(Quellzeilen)

^^^^

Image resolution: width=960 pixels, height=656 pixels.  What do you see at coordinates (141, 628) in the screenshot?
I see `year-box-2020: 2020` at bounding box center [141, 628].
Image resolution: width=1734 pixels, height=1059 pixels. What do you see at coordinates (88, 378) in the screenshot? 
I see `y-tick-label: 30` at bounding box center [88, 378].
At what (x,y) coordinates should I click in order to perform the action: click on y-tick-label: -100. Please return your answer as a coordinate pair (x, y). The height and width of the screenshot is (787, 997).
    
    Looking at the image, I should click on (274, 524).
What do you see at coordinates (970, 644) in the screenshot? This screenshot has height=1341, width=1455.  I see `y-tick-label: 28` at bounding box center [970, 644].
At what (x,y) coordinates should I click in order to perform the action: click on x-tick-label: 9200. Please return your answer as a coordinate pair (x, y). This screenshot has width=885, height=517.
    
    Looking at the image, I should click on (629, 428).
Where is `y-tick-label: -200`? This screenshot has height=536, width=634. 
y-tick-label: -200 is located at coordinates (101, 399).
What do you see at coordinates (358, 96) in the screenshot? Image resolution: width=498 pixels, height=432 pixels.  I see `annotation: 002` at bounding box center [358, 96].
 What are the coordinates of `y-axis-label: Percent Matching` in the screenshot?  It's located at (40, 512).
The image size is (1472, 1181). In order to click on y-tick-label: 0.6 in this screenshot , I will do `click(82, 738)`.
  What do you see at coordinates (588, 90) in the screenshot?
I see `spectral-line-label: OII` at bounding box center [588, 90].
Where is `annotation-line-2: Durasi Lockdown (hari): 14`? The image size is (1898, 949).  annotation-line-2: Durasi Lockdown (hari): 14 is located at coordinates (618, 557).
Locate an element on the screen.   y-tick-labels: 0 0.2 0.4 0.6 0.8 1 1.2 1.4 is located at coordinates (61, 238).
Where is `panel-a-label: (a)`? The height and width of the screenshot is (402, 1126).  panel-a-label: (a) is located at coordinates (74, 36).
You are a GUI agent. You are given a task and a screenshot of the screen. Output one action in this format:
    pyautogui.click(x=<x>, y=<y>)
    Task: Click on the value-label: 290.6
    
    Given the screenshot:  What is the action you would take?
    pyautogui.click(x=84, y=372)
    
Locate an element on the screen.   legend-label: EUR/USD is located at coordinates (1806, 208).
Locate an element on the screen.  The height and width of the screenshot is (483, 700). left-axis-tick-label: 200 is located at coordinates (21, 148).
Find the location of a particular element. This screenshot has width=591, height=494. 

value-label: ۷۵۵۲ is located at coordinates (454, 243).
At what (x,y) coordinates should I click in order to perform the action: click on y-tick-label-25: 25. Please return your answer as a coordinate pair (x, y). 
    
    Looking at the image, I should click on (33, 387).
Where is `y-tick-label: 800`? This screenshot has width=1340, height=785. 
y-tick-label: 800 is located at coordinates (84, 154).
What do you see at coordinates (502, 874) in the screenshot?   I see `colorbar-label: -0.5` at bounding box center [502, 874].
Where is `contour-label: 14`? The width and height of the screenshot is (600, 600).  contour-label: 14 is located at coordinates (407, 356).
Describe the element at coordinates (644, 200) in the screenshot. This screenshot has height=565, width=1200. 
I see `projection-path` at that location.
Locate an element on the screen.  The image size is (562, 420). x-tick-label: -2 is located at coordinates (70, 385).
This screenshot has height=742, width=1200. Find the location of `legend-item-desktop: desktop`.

^^^^

Schreib alle Zeilen oben noch einmal ab und setz dabei überall „Find an element“ für „Locate an element“ ein. Der Rest bleibt genau gleich.

Image resolution: width=960 pixels, height=656 pixels.  What do you see at coordinates (141, 628) in the screenshot?
I see `year-box-2020: 2020` at bounding box center [141, 628].
Image resolution: width=1734 pixels, height=1059 pixels. What do you see at coordinates (88, 378) in the screenshot? 
I see `y-tick-label: 30` at bounding box center [88, 378].
At what (x,y) coordinates should I click in order to perform the action: click on y-tick-label: -100. Please return your answer as a coordinate pair (x, y). The height and width of the screenshot is (787, 997).
    
    Looking at the image, I should click on (274, 524).
What do you see at coordinates (970, 644) in the screenshot? This screenshot has height=1341, width=1455.  I see `y-tick-label: 28` at bounding box center [970, 644].
At what (x,y) coordinates should I click in order to perform the action: click on x-tick-label: 9200. Please return your answer as a coordinate pair (x, y). This screenshot has width=885, height=517.
    
    Looking at the image, I should click on (629, 428).
Where is `y-tick-label: -200`? This screenshot has height=536, width=634. 
y-tick-label: -200 is located at coordinates (101, 399).
What do you see at coordinates (358, 96) in the screenshot? Image resolution: width=498 pixels, height=432 pixels.  I see `annotation: 002` at bounding box center [358, 96].
 What are the coordinates of `y-axis-label: Percent Matching` in the screenshot?  It's located at (40, 512).
The image size is (1472, 1181). In order to click on y-tick-label: 0.6 in this screenshot , I will do `click(82, 738)`.
  What do you see at coordinates (588, 90) in the screenshot?
I see `spectral-line-label: OII` at bounding box center [588, 90].
Where is `annotation-line-2: Durasi Lockdown (hari): 14`? The image size is (1898, 949).  annotation-line-2: Durasi Lockdown (hari): 14 is located at coordinates (618, 557).
Find an element on the screen.   y-tick-labels: 0 0.2 0.4 0.6 0.8 1 1.2 1.4 is located at coordinates (61, 238).
Where is `panel-a-label: (a)`? The height and width of the screenshot is (402, 1126).  panel-a-label: (a) is located at coordinates (74, 36).
You are a GUI agent. You are given a task and a screenshot of the screen. Output one action in this format:
    pyautogui.click(x=<x>, y=<y>)
    Task: Click on the value-label: 290.6
    
    Given the screenshot:  What is the action you would take?
    pyautogui.click(x=84, y=372)
    
Find an element on the screen.   legend-label: EUR/USD is located at coordinates (1806, 208).
Find an element on the screen.  The height and width of the screenshot is (483, 700). left-axis-tick-label: 200 is located at coordinates (21, 148).
Find the location of a particular element. This screenshot has width=591, height=494. 

value-label: ۷۵۵۲ is located at coordinates (454, 243).
At what (x,y) coordinates should I click in order to perform the action: click on y-tick-label-25: 25. Please return your answer as a coordinate pair (x, y). 
    
    Looking at the image, I should click on (33, 387).
Where is `y-tick-label: 800`? This screenshot has width=1340, height=785. 
y-tick-label: 800 is located at coordinates (84, 154).
What do you see at coordinates (502, 874) in the screenshot?   I see `colorbar-label: -0.5` at bounding box center [502, 874].
Where is `contour-label: 14`? The width and height of the screenshot is (600, 600).  contour-label: 14 is located at coordinates (407, 356).
Describe the element at coordinates (644, 200) in the screenshot. This screenshot has height=565, width=1200. 
I see `projection-path` at that location.
Find an element on the screen.  The image size is (562, 420). x-tick-label: -2 is located at coordinates (70, 385).
This screenshot has height=742, width=1200. Find the location of `legend-item-desktop: desktop`.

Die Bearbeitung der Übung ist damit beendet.